> _TASK_: Span requested from the data below: the line with "Task: Click the" through the line with "The height and width of the screenshot is (800, 1280).", both included. Give only these lines again, exactly, and leave every picture out.

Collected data
========================================================================

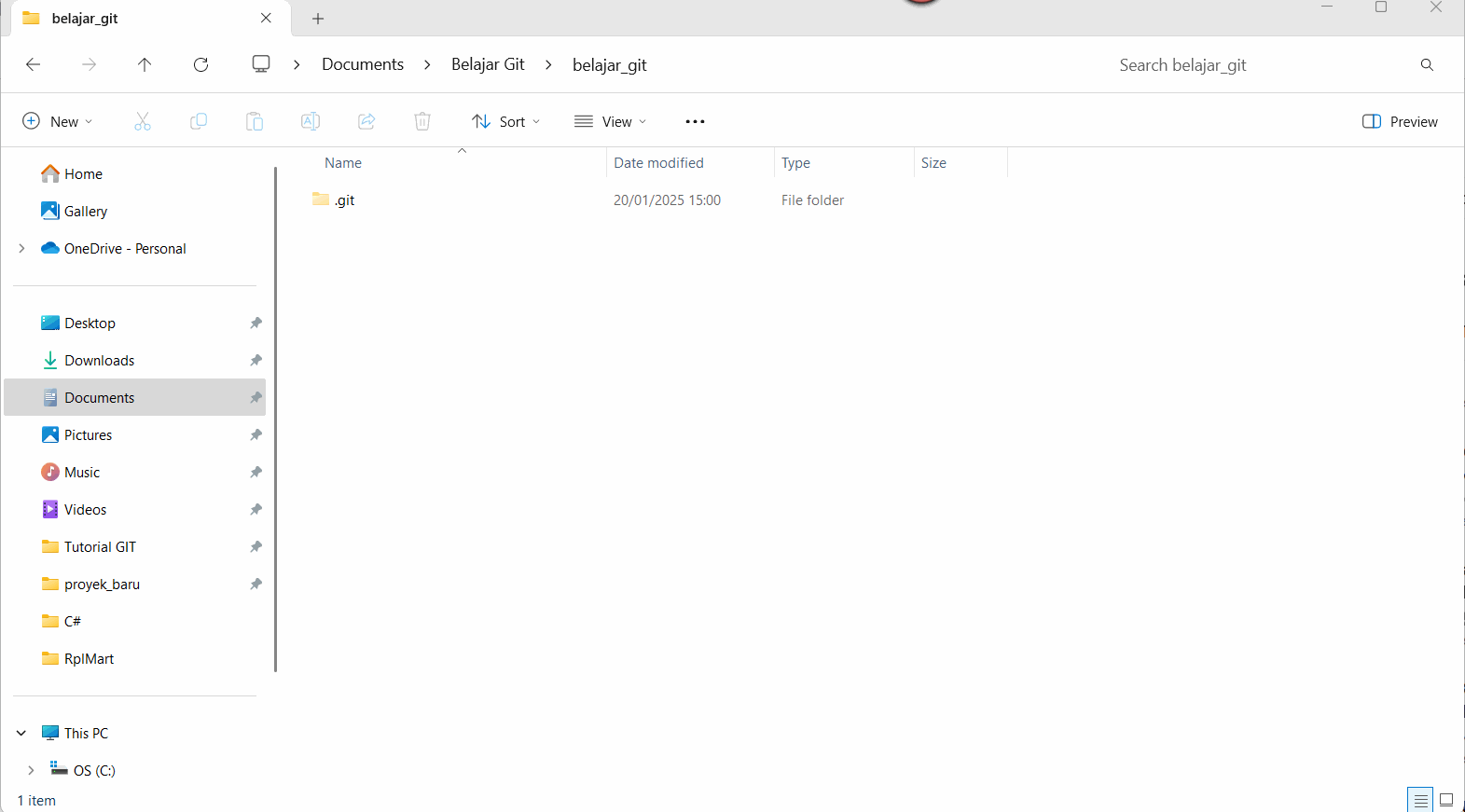Toggle the Preview pane
The width and height of the screenshot is (1465, 812).
(x=1400, y=121)
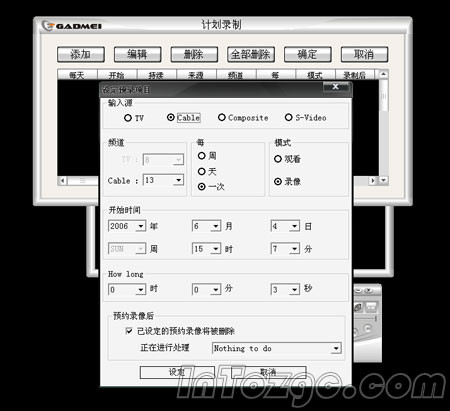Select the Cable input source
The width and height of the screenshot is (450, 411).
coord(171,118)
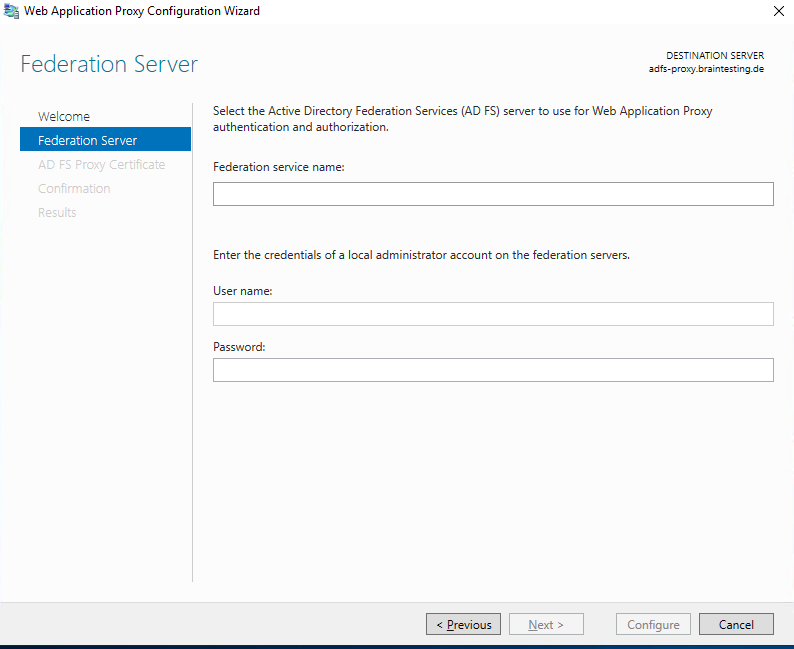Close the Configuration Wizard window

click(779, 11)
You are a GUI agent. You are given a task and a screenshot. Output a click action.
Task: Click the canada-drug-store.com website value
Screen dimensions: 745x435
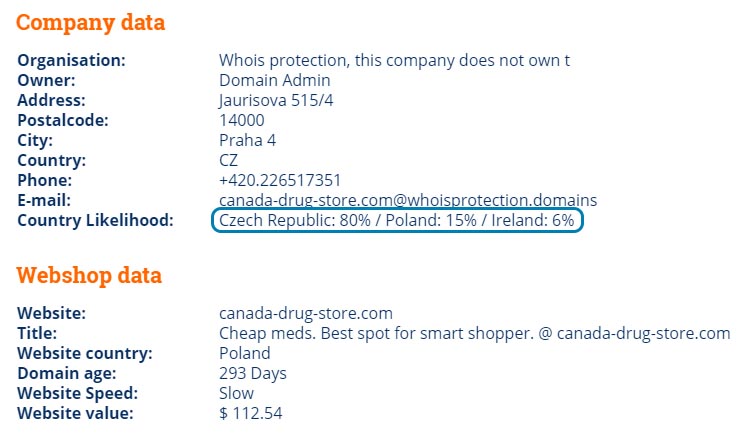[306, 313]
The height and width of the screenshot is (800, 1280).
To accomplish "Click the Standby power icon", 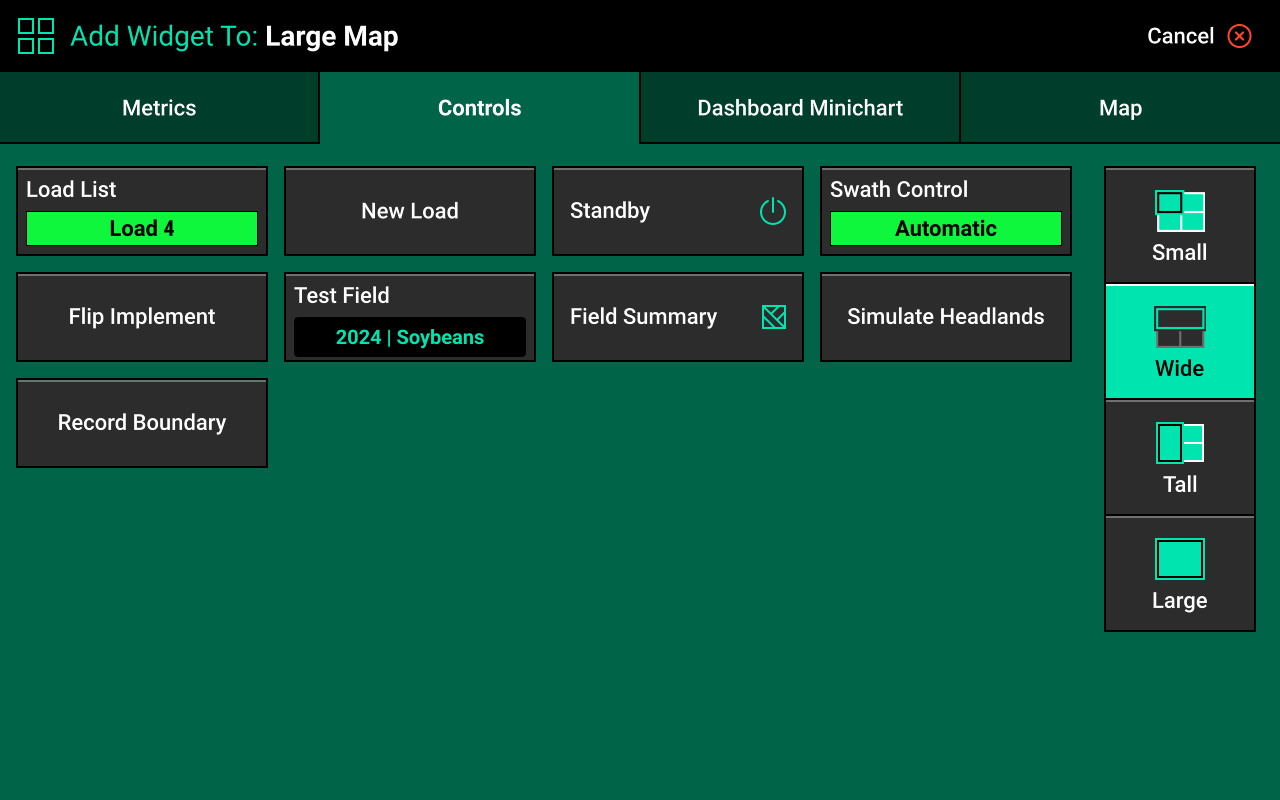I will (x=772, y=211).
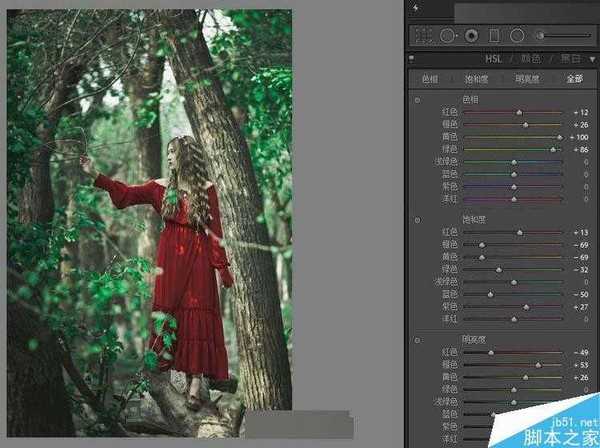Select the Radial Filter tool
Image resolution: width=600 pixels, height=448 pixels.
517,35
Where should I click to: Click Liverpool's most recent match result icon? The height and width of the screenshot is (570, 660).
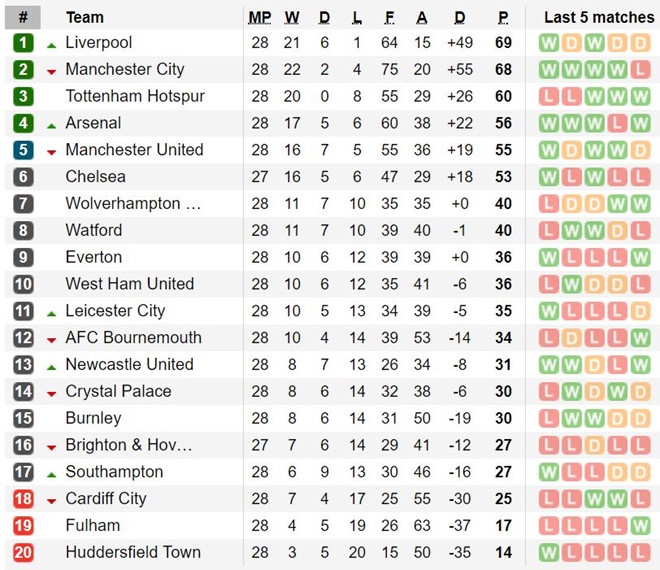point(641,43)
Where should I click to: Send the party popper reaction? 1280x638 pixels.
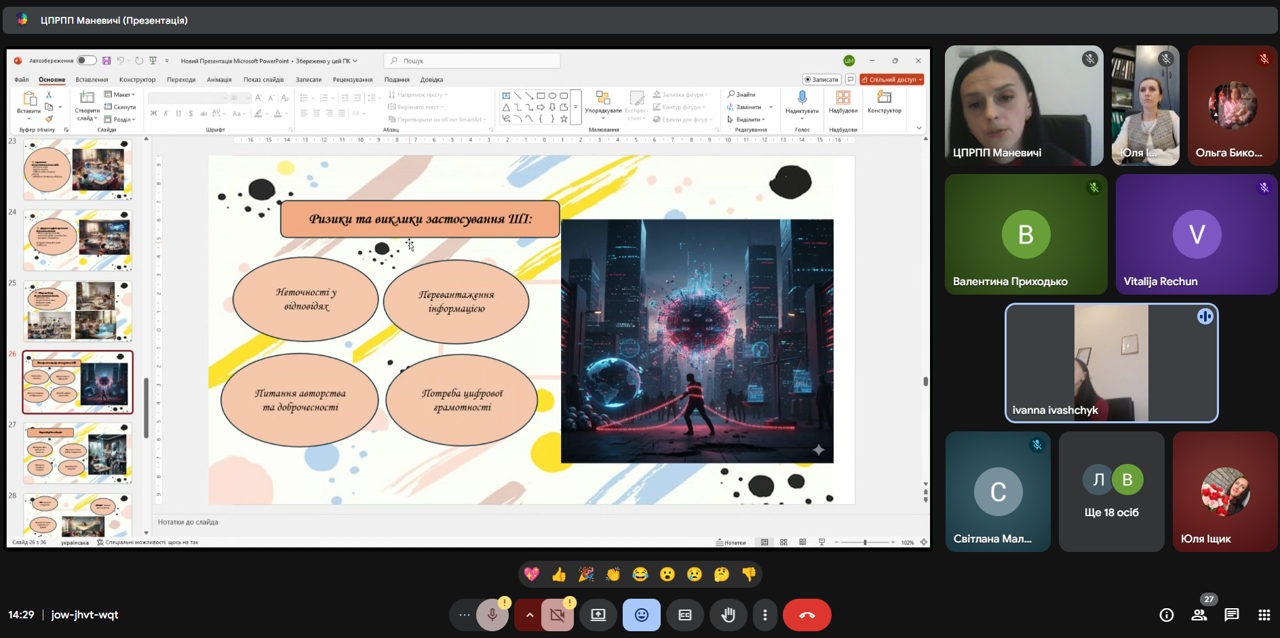pos(586,574)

========================================================================

> _PROBLEM SOLUTION_:
Task: Click the canada-drug-store.com website value
Screen dimensions: 745x435
[306, 313]
The height and width of the screenshot is (800, 1280).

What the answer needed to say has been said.